■ Job: Rewrite the records below with "midpoint" swapped for "center point" and everything else unchanged. Omit the pictures from your answer.

....

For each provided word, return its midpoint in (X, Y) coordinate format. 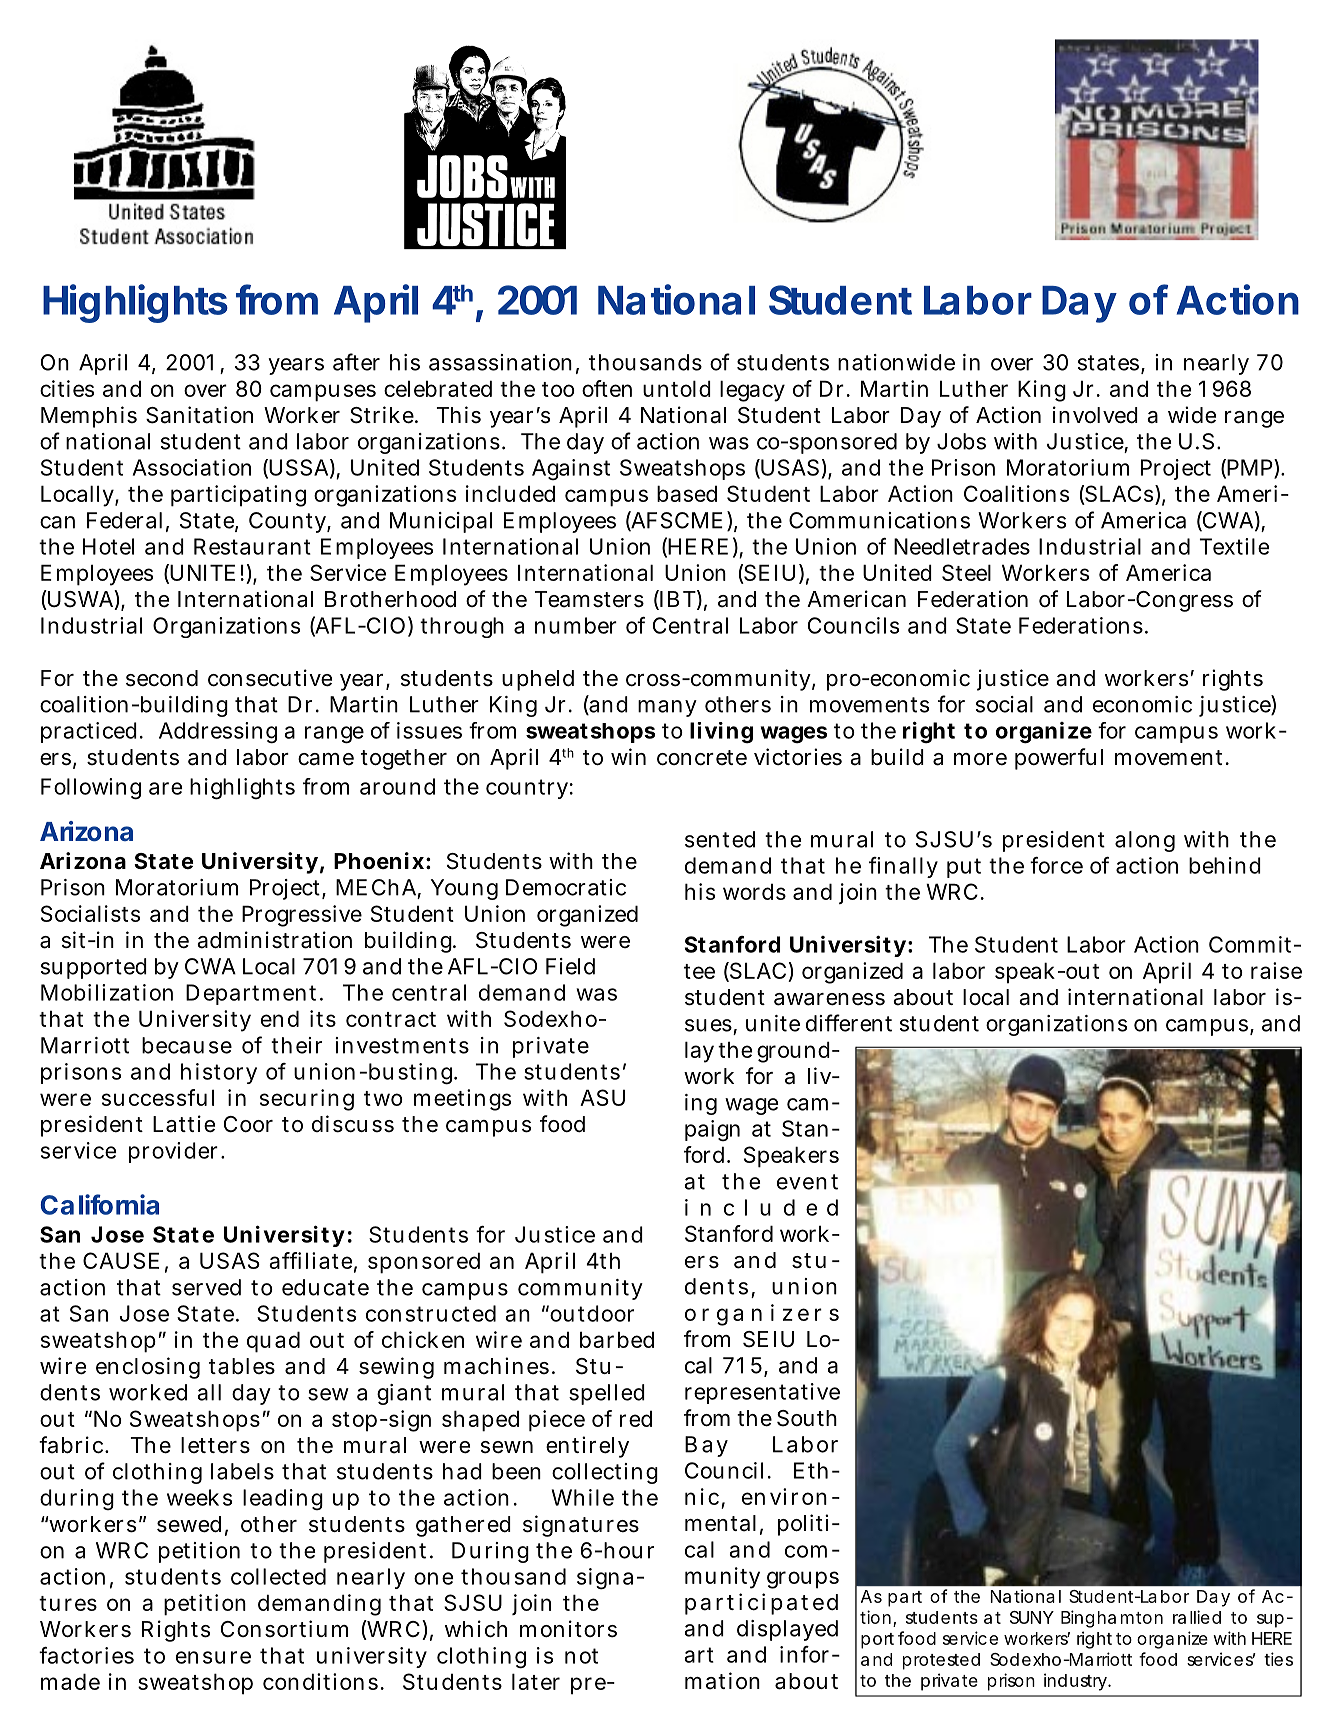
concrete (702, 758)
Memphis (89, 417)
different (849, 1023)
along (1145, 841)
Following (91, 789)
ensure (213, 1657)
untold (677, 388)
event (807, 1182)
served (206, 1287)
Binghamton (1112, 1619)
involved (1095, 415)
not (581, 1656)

....

■ Completed exercise:
For each provided word, return its center point in (X, Y) coordinate format. 
concrete (702, 758)
Memphis (89, 417)
different (849, 1023)
along (1145, 841)
Following (91, 789)
ensure (213, 1657)
untold (677, 388)
event (807, 1182)
served (206, 1287)
Binghamton (1112, 1619)
involved (1095, 415)
not (581, 1656)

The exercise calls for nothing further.